**Metin Alıntısı**
++++++++

El Cezire’nin haberine göre polis, Kahire ve İskenderiye’de satıcıların sarı yelek satmalarını yasakladı. Satıcılardan biri, “Polise neden diye sorduğumuzda, ‘Emir böyle’ yanıtını verdiler” diye konuştu. Bir başka satıcı ise, “Hükümet 2011’deki protestoların Fransa’daki gösteriler sonrasında canlanmasından endişe ediyor” yorumunu yaptı.

Tunus’taki göstericiler ise Mısır’dan farklı olarak sokaklardaydı. Sarı değil kırmızı ceket giyerek bir gösteri düzenlenmesi çağrısında bulundular. Bu gösteri Tunus’taki hoşnutsuzluk da artan fiyatlara yönelikti. Ancak sadece bununla sınırlı kalmadı. Göstericiler işsizlik, yolsuzluk ve yetkili makamların efektif çalışmamasını da protesto etti.[148] 

Irak’ın güneyindeki Basra da aylardır sürekli yeniden alevlenen sosyal protestolara sahne oluyor. Ve buradaki göstericiler sarı yelek giyiyor. Tunuslular gibi onlar da yolsuzluğu ve belediyenin hizmetlerindeki kötüleşmeyi eleştiriyor, daha fazla istihdam talep ediyor. Ürdün’de de protesto gösterileri düzenlendi.[149]

Amman’da vergi yasasına karşı düzenlenen gösteriye yüzlerce kişi katıldı. Başbakanlık binasına yakın alanda gerçekleştirilen gösteri sırasında güvenlik güçleri ile binaya yaklaşmaya çalışan bazı eylemciler arasında arbede yaşandı.

Göstericiler Başbakan Ömer er-Rezzaz hükümetinin istifasını istedi. Yağmura rağmen düzenlenen gösteride Başbakanlığa çıkan yol eylemciler tarafından trafiğe kapatıldı. Rezzaz’ın ve hükümetin istifasını talep eden eylemciler, “Rezzaz defol”, “Meşru talebimiz, siyasi reform” şeklinde sloganlar attı.[150]

Beyrut’ta Sarı Yelek giyenlerin de aralarında bulunduğu yüzlerce gösterici, ülkedeki ekonomik durumu ve hayat pahalılığını protesto etti.[151] “Köle kalmaya devam etmeyeceğiz”, “Yoksulluktan dolayı gurbete giden babalarımızın geri gelmesini istiyoruz”, “Yoksul yaşamak istemiyoruz”, “Kamu mallarına yönelik yolsuzlukların önüne geçilmesini istiyoruz”, “Mezhepçi partilerin düşürülmesi için referandum istiyoruz” yazılı pankartlar taşıyan göstericiler, sık sık “Halk rejimin düşmesini istiyor” şeklinde sloganlar attı. Eyleme katılan vatandaşlardan Rabi Cafer, ülkedeki yolsuzlukları ve hayat pahalılığını protesto için bir araya geldiklerini ifade etti.[152]

Özetle dünyanın dört bir tarafında halk, iktidarların muhalefete yönelik politikalarını şiddet iklimi yarattığı gerekçesiyle eleştirip, yönetenlerin kibirli ve şımarık açıklamalarına öfke duyuyorken; cesaretle korku eş zamanlı kesitte çoğalıyor…

“Nasıl” mı?

++++++++

**Sağlanan Malzeme**

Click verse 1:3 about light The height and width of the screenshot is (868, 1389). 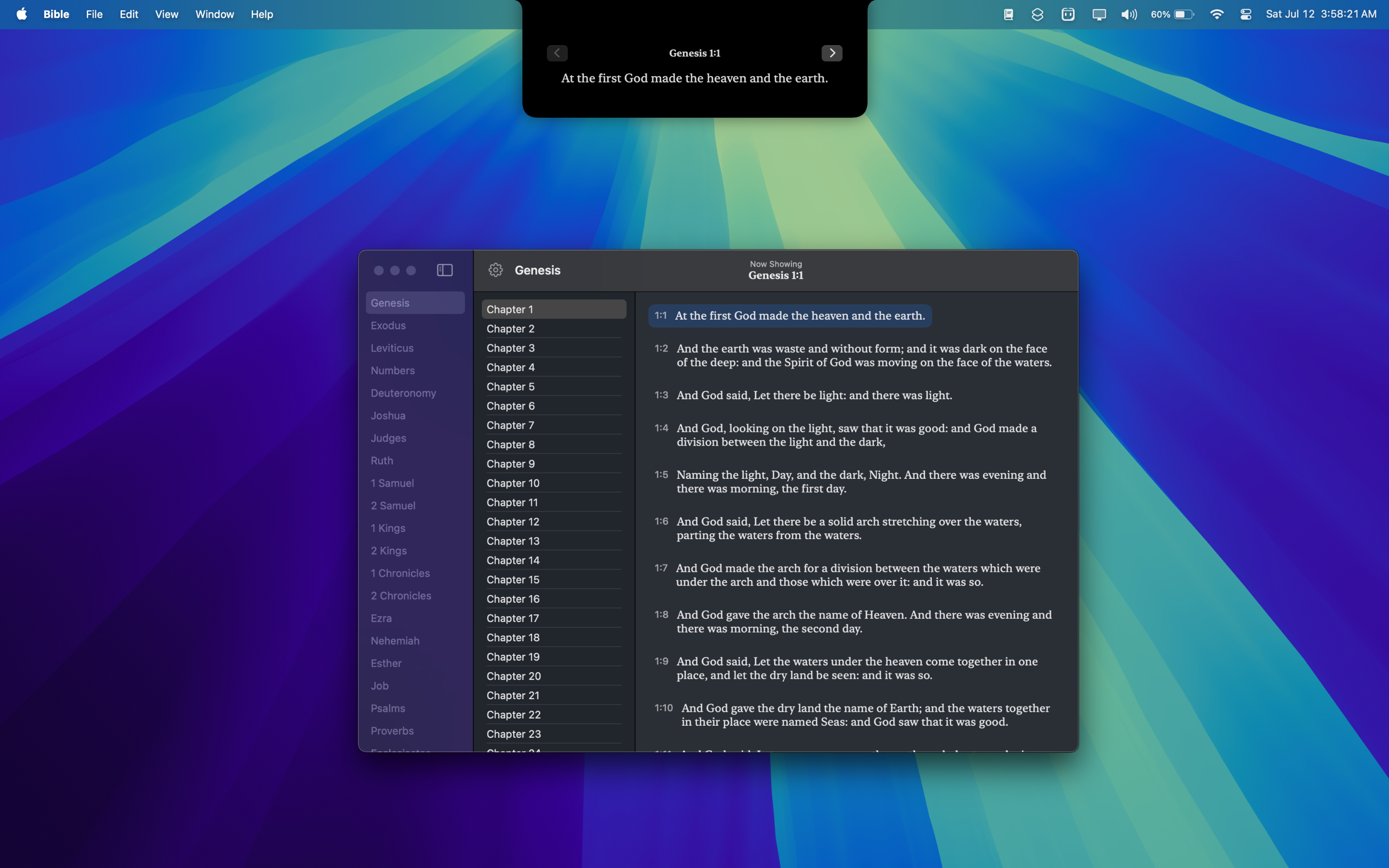pos(814,395)
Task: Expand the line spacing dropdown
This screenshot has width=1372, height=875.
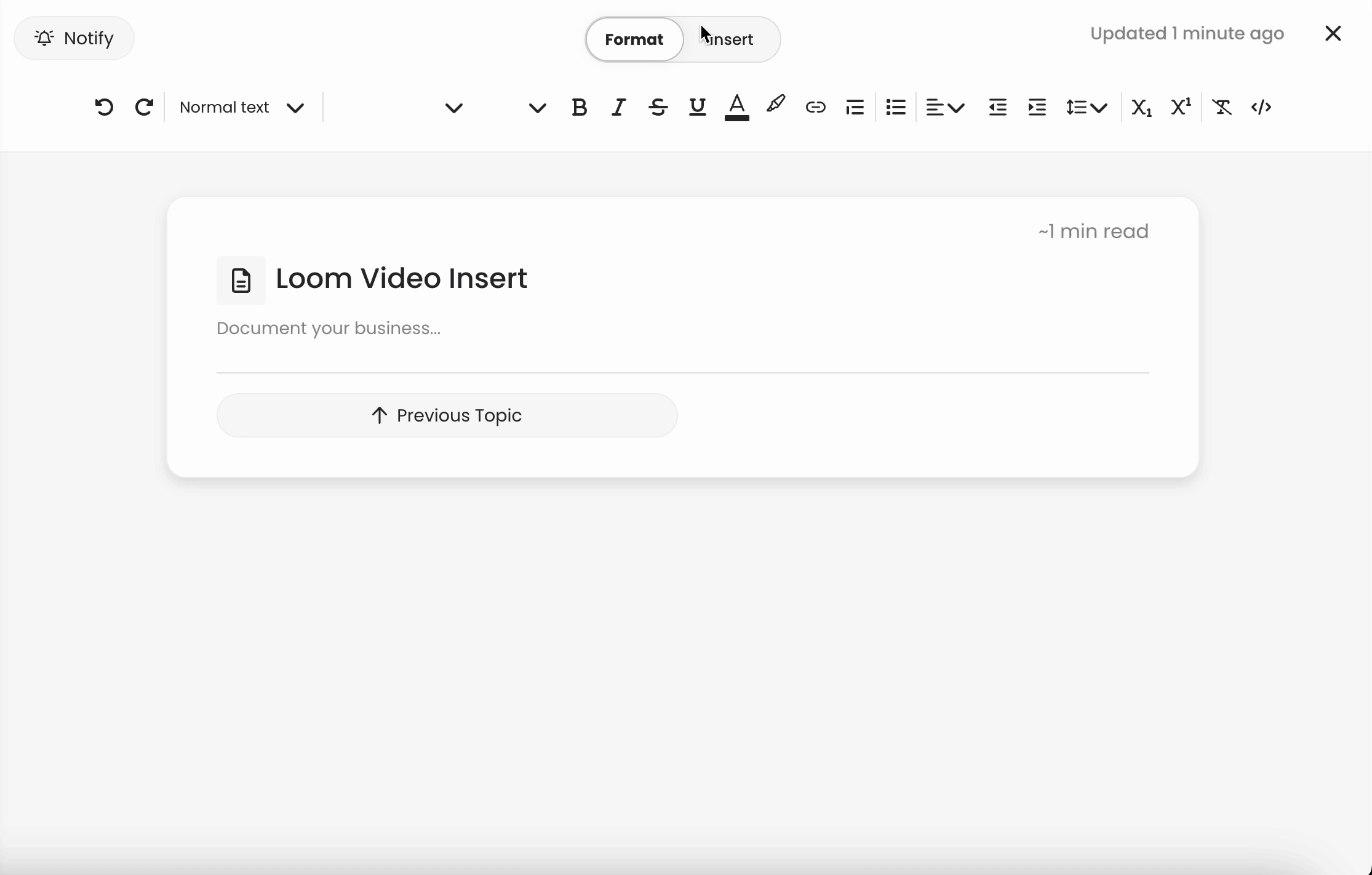Action: coord(1087,107)

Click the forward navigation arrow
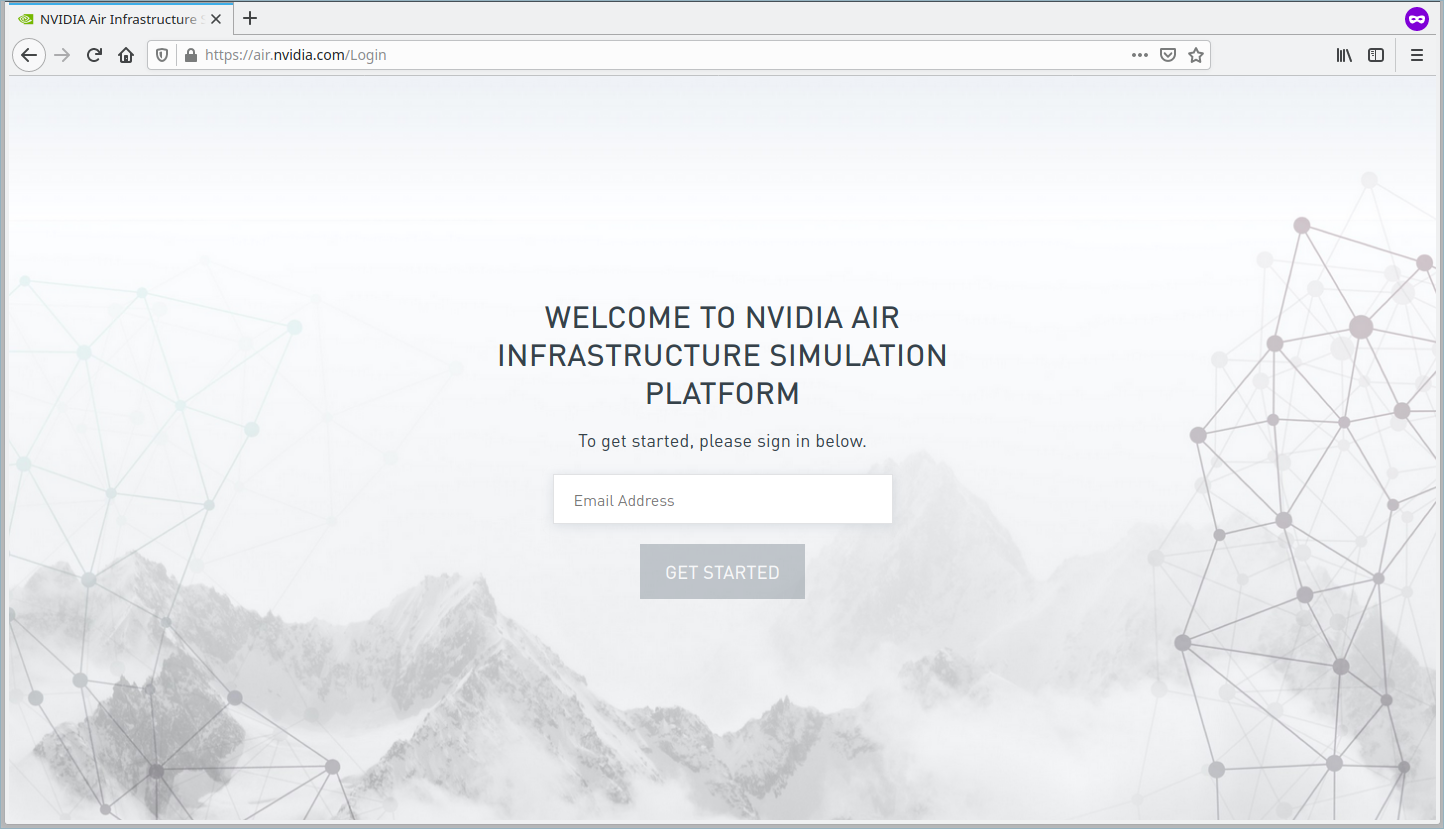pos(62,55)

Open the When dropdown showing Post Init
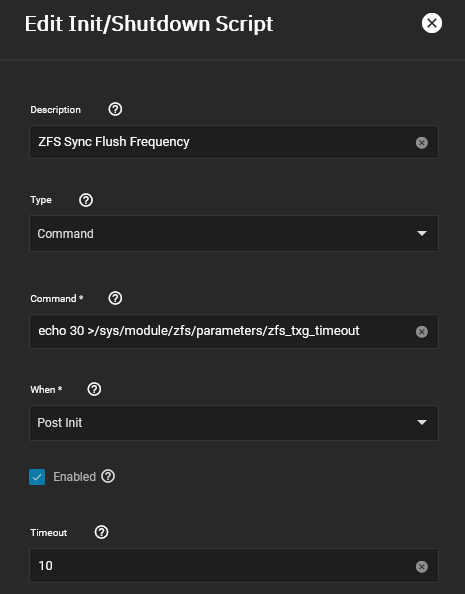coord(234,423)
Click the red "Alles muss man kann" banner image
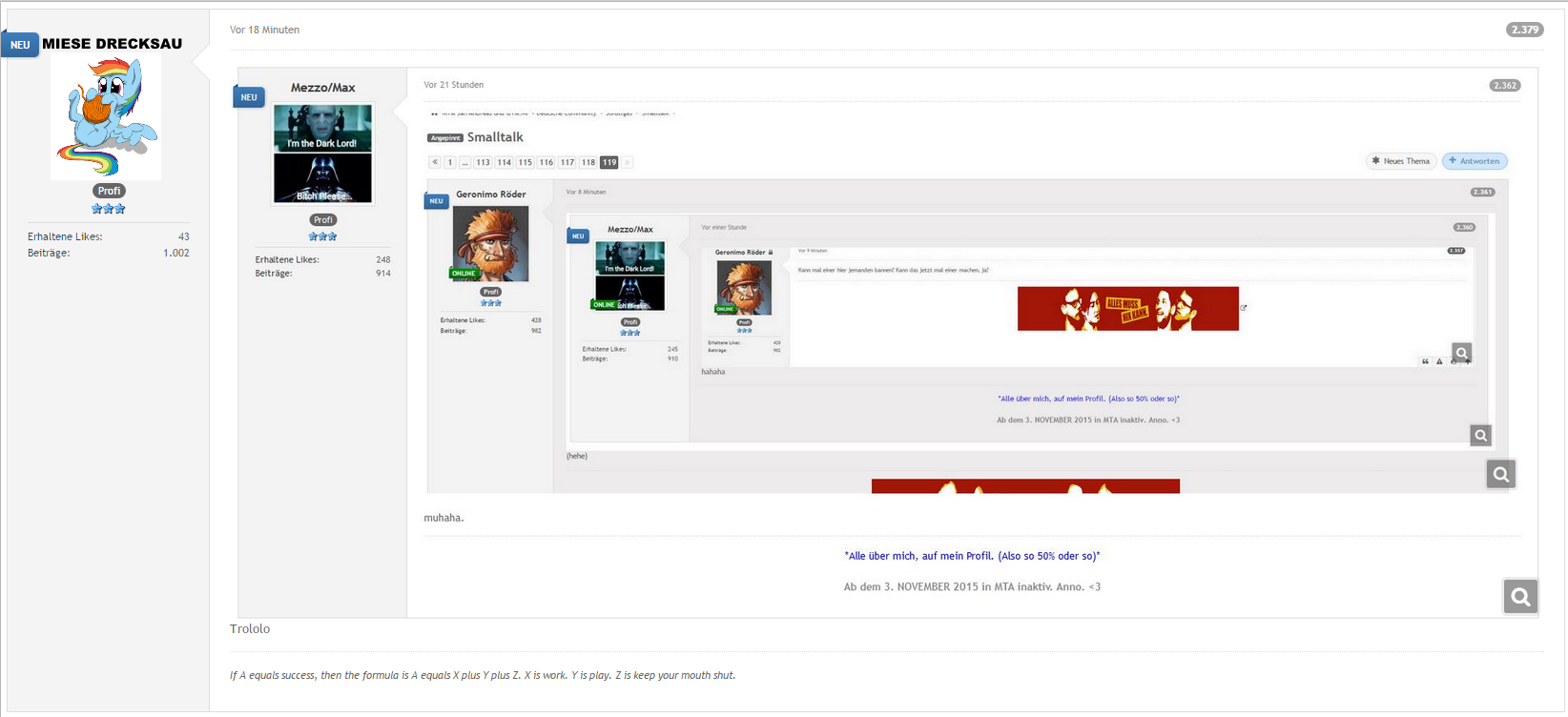Viewport: 1568px width, 717px height. pos(1128,309)
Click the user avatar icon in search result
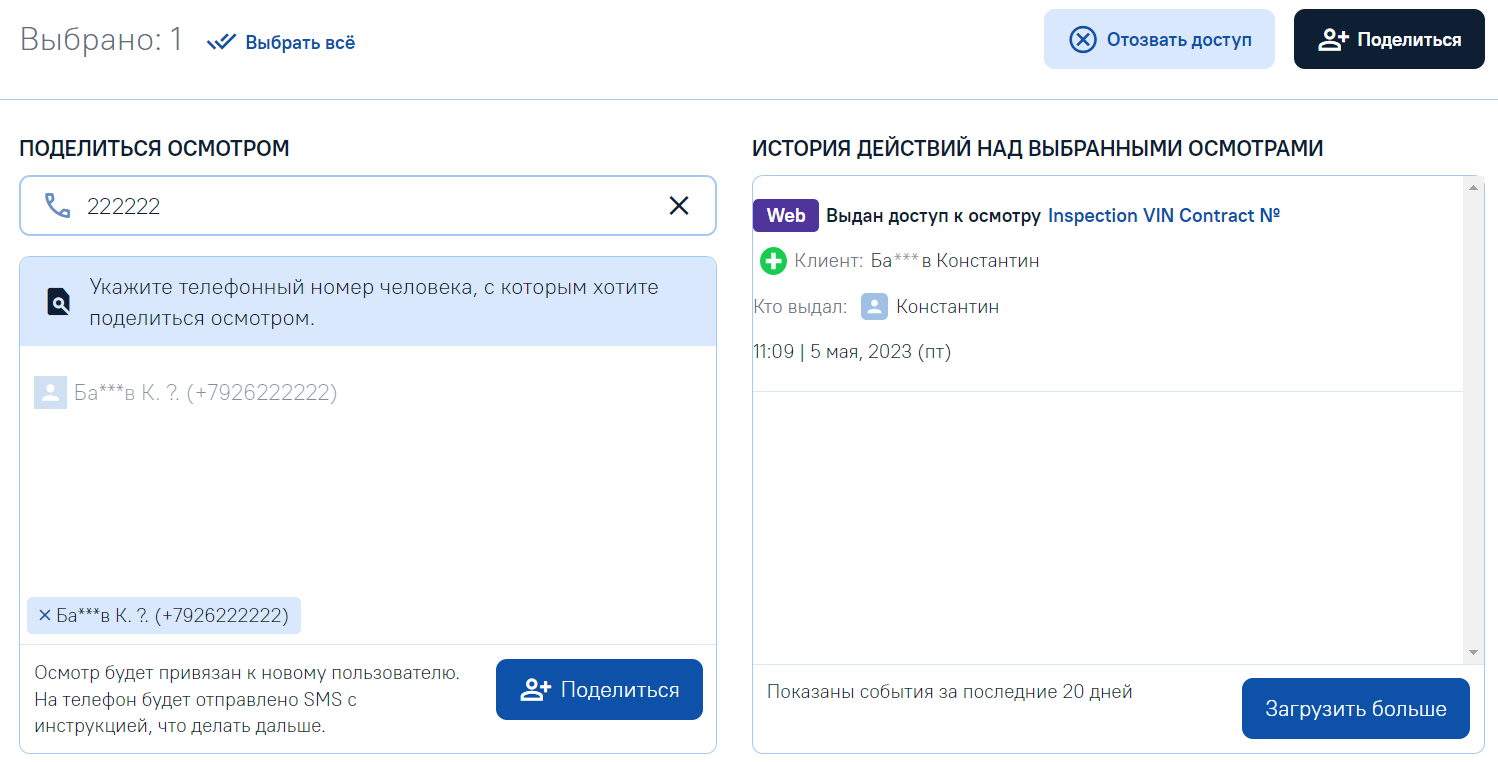The image size is (1498, 762). pyautogui.click(x=50, y=392)
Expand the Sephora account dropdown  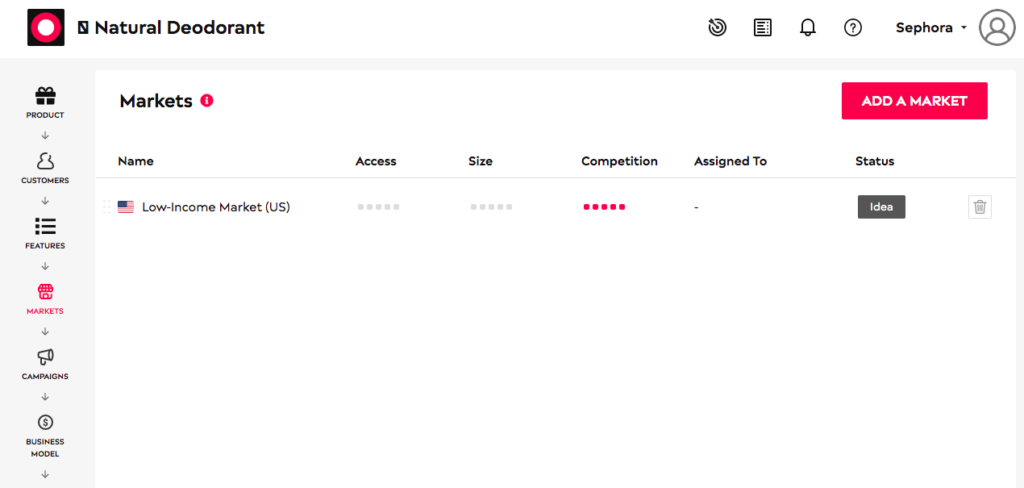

++++++++

**İstenenler**
(a) Metin alıntısında “Irak’ın güneyindeki Basra” sözleriyle başlayan paragrafı, ana bilgilerini koruyarak madde madde yeniden yazın.
(b) Lütfen kayıtlarda “Click the forward navigation arrow” ifadesini içeren satırdan başlayıp kayıtların sonuna kadar giden satırları, iki uç dahil, birebir kopyalayın; resimleri yanıta almayın.

**Görev Görev Çözümler**
(a)
- Irak’ın güneyindeki Basra, aylardır sürekli yeniden alevlenen sosyal protestolara sahne oluyor.
- Buradaki göstericiler sarı yelek giyiyor.
- Tunuslular gibi onlar da yolsuzluğu ve belediye hizmetlerindeki kötüleşmeyi eleştiriyor, daha fazla istihdam talep ediyor.
- Ürdün’de de protesto gösterileri düzenlendi.

(b)
Click the forward navigation arrow
pos(62,55)

Open the When dropdown showing Post Init
coord(234,423)
Click the red "Alles muss man kann" banner image
Viewport: 1568px width, 717px height. pos(1128,309)
Click the user avatar icon in search result
The image size is (1498, 762). pyautogui.click(x=50, y=392)
Expand the Sephora account dropdown  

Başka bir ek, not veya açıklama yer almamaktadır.